Contacted, state officials cite state statutes. Michael has no options. He has to take the test.
Michael is nine years old. Born prematurely, he weighed four pounds. He has a brain stem but, according to doctors, most of his brain is missing.
No problem, says the state. An alternative version will be sent—pictures that Michael can describe.
Unfortunately, Michael is blind.
No problem, says the State. There’s a Braille version.
Michael doesn’t know Braille, and is unlikely to ever be able to learn it.
Amanda, Michael’s teacher, is frustrated. She really cares about the kids she teaches, and resists deliberately setting them up to fail. She also knows that Florida’s legislature, ignoring the research, has jumped on the merit pay bandwagon, which requires that teachers evaluated in large part by the standardized test scores of their students. So Michael’s test score—a zero—and the scores of other disabled kids for whom she’s responsible, can set her up for a poor review or even get her fired.
This isn’t an isolated case.
This is the inevitable result of reforms being led by policymakers–pressured by leaders of business and industry—to do exactly the wrong thing. They try to micromanage classrooms, claiming that teacher incompetence and irresponsibility make intervention necessary. Teachers need to be told exactly what to teach, the policymakers say, and their performance must be constantly monitored to make sure they’re following orders.

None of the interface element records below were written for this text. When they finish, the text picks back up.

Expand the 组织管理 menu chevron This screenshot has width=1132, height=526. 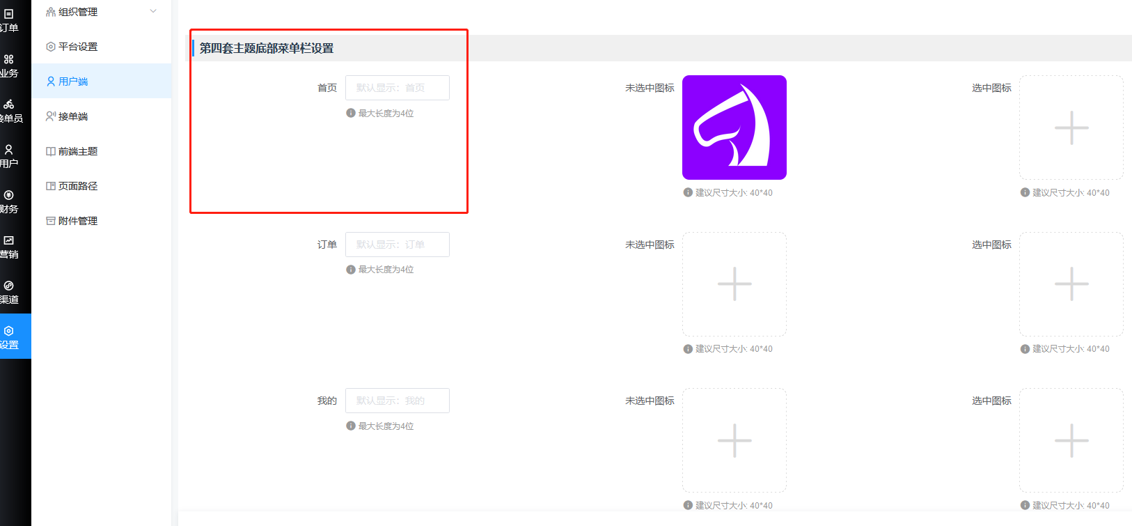[x=153, y=12]
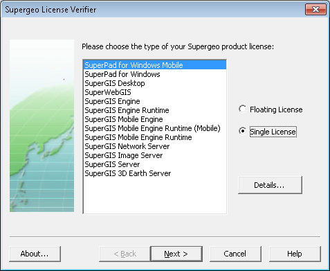Pick SuperGIS Mobile Engine from the list
330x271 pixels.
tap(155, 119)
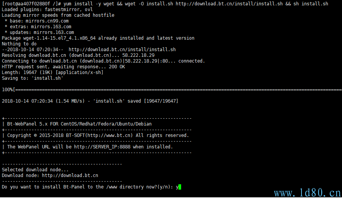The height and width of the screenshot is (198, 342).
Task: Click the http://SERVER_IP:8888 WebPanel URL
Action: [102, 147]
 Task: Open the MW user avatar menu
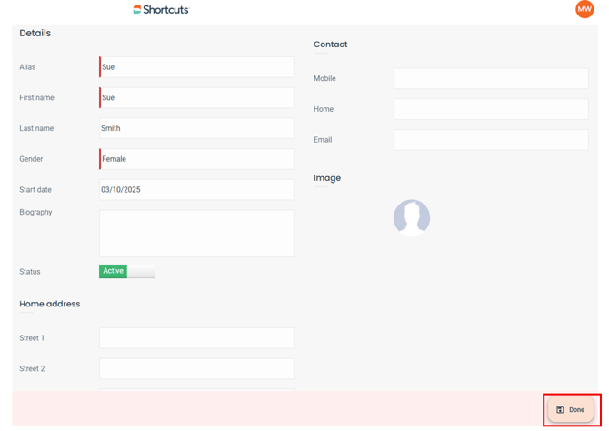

Amanda, Orange County’s teacher for the hospitalized and homebound, is, by training, experience, temperament, and past performance, in a far better position than anybody else to make decisions about her students’ capabilities. But so effective has been the propaganda campaign to convince the general public that teachers can’t be trusted, and so serious are the consequences for not adhering to policies and procedures imposed from above, every situation like Michael’s triggers a lengthy procedure of committee meetings, second and third opinions, and letter exchanges. Then, if the state Department of Education finally gives in and grants a waiver, it’s ordinarily for only one year.
The mother of another of Amanda’s students showed Rick the extensive paper trail she’d traveled to exempt her son from testing. In one of the letters to state education officials, she wrote:
…Through intensive physical, occupational, and speech therapy, along with meticulous efforts of his Hospital/Homebound teachers for the past seven years, Ethan has achieved very limited and rudimentary communication skills. He has a very slight thumb lift with his left hand to indicate ‘yes’ or ‘no.’
Ethan has been required to take the Florida Alternate Assessment for the past two years, and in addition to the questions being entirely inappropriate for his level of cognition (he cannot comprehend questions about math, staplers, clocks, shoes, or even food) there is no way to accurately assess his understanding of the material being presented… Additionally, the testing procedure is extremely physically taxing for him, requiring him to sit in his wheelchair for long periods of time and focus on black and white pictures which are difficult for him to perceive at best… After the testing sessions, he is physically exhausted and often develops pressure sores from sitting in his wheelchair. He also has developed respiratory infections from fluid pooling in his lungs from the long testing sessions.
Ethan’s mother even made a trip to Tallahassee to make her case. She managed to get a waiver, but it’s only good for this year. The state is relentless in its determination to put Michael and Ethan on course for college and career.
Rick told me he’d hoped that because a state representative had asked for his involvement, there was a chance the law would be rewritten and inject some common sense into testing procedures.
Fat chance of that, given the money and power behind the drive to use standardized tests as clubs to centralize and privatize America’s public schools.